Put each line of the data below into a JSON list of strings, one string per line, leaving out blank lines and the pictures.

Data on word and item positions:
▼
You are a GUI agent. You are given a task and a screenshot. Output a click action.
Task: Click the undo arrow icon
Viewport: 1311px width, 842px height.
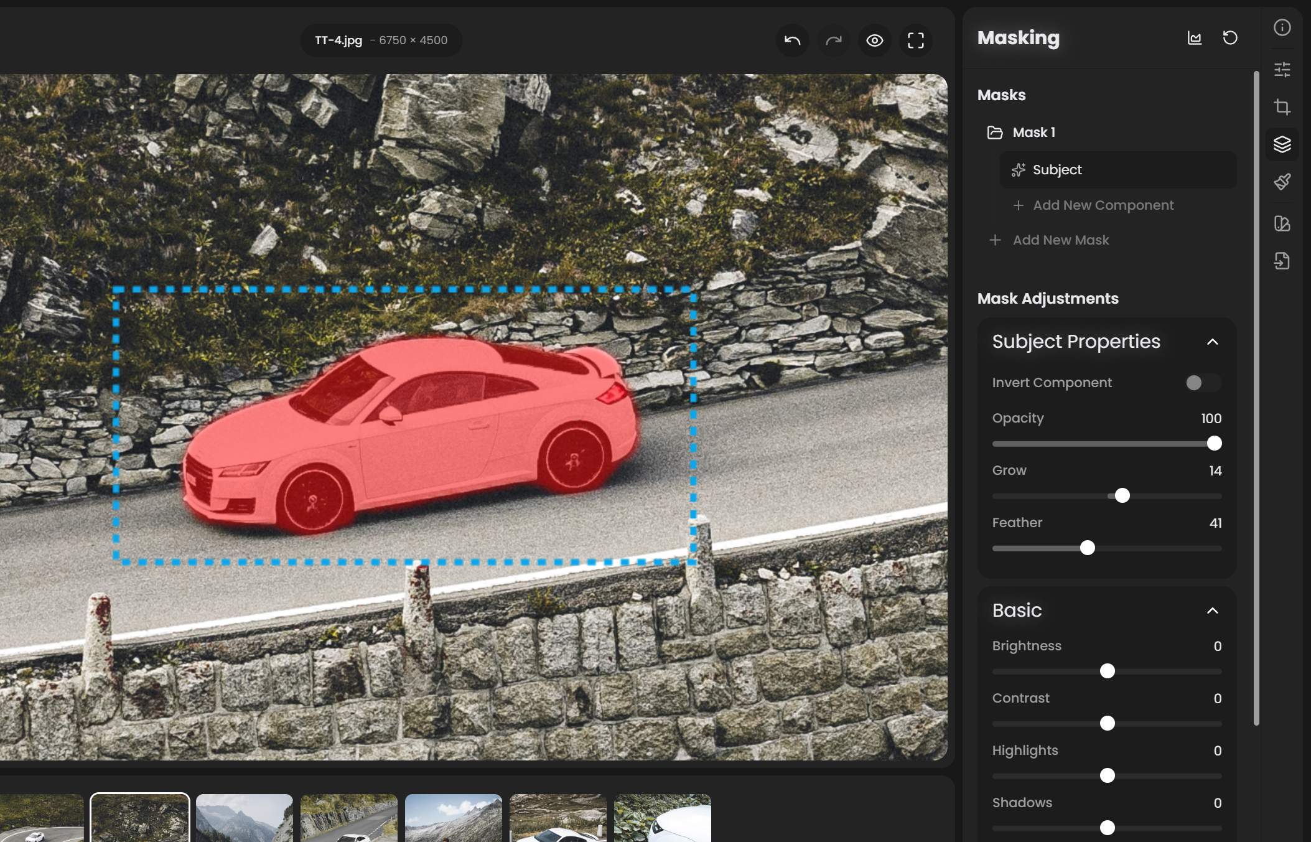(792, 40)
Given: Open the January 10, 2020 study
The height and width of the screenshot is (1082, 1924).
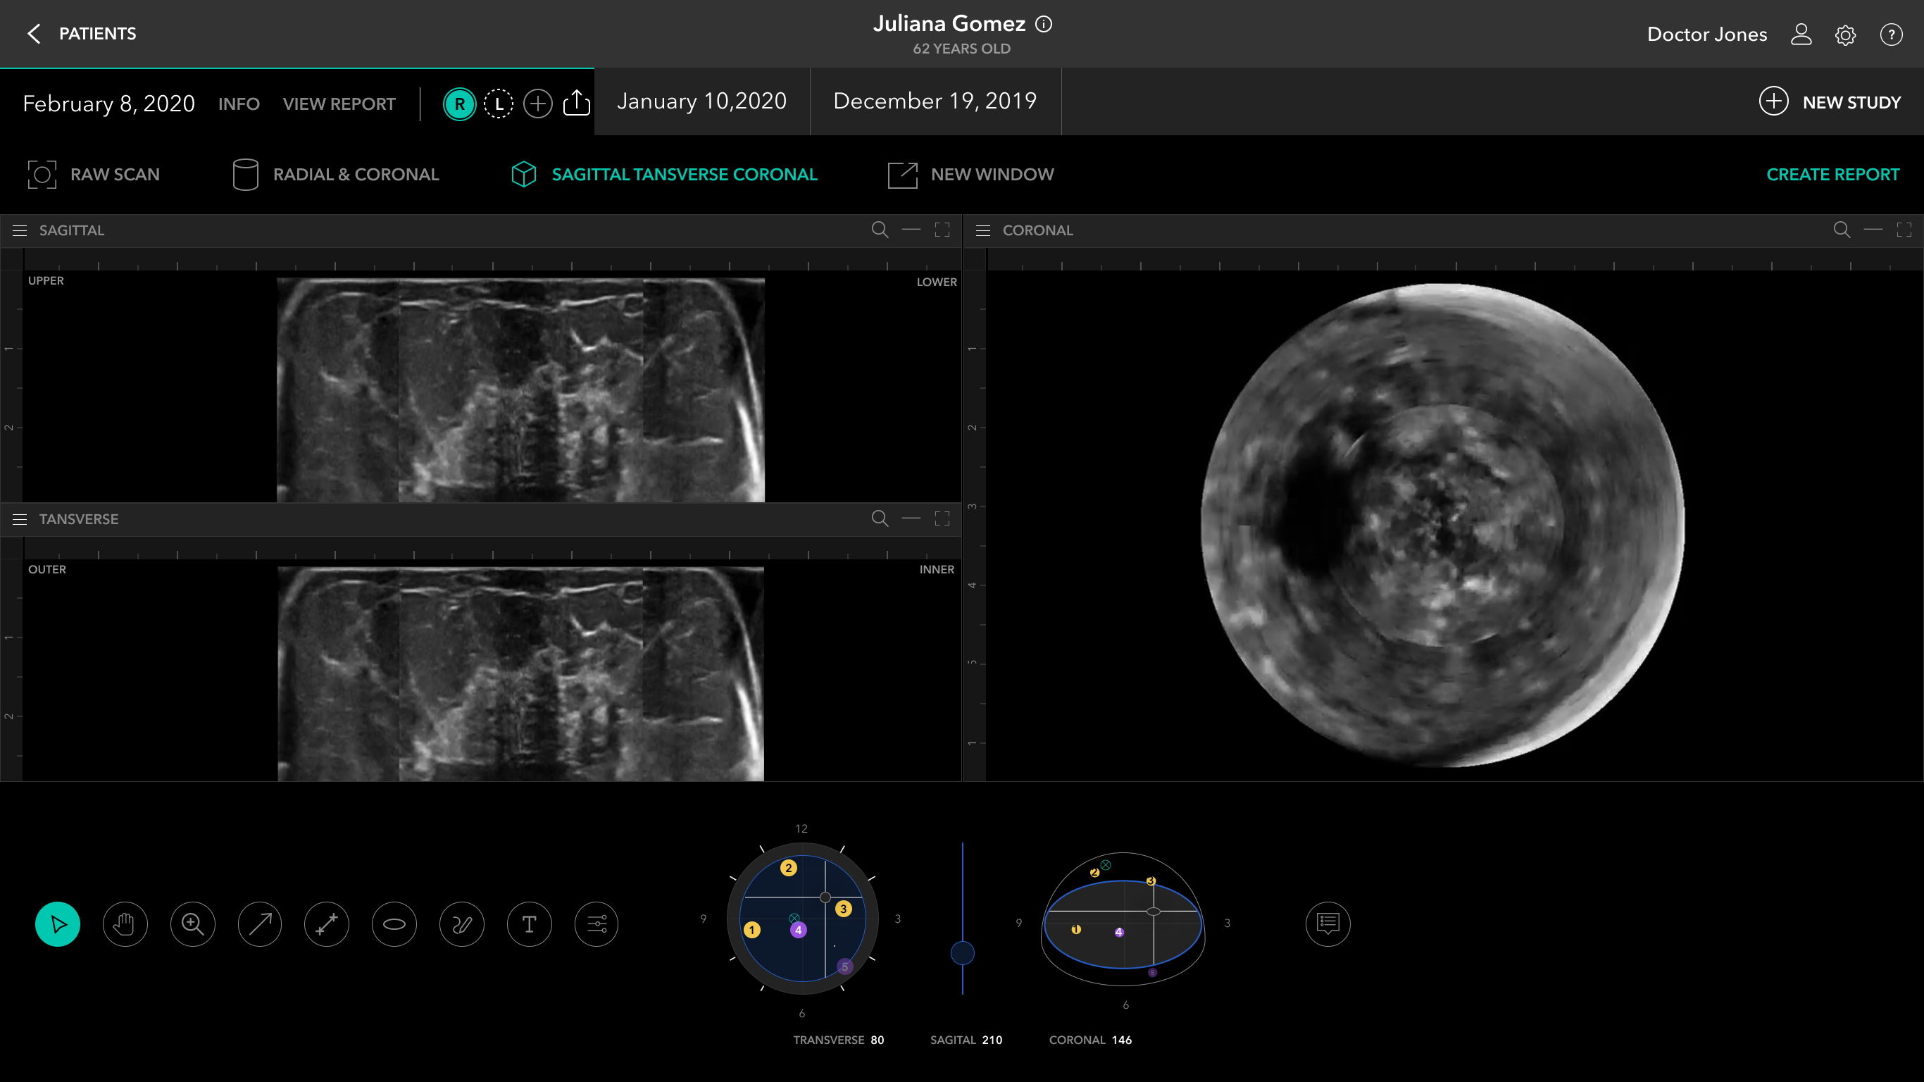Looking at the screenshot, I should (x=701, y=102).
▲
▸ **Full solution**:
[
  "You are a GUI agent. You are given a task and a screenshot. Output a click action.",
  "Task: Click the undo arrow icon",
  "Viewport: 1311px width, 842px height.",
  "(792, 40)",
  "Given: Open the January 10, 2020 study",
  "The height and width of the screenshot is (1082, 1924).",
  "Looking at the screenshot, I should (x=701, y=102)."
]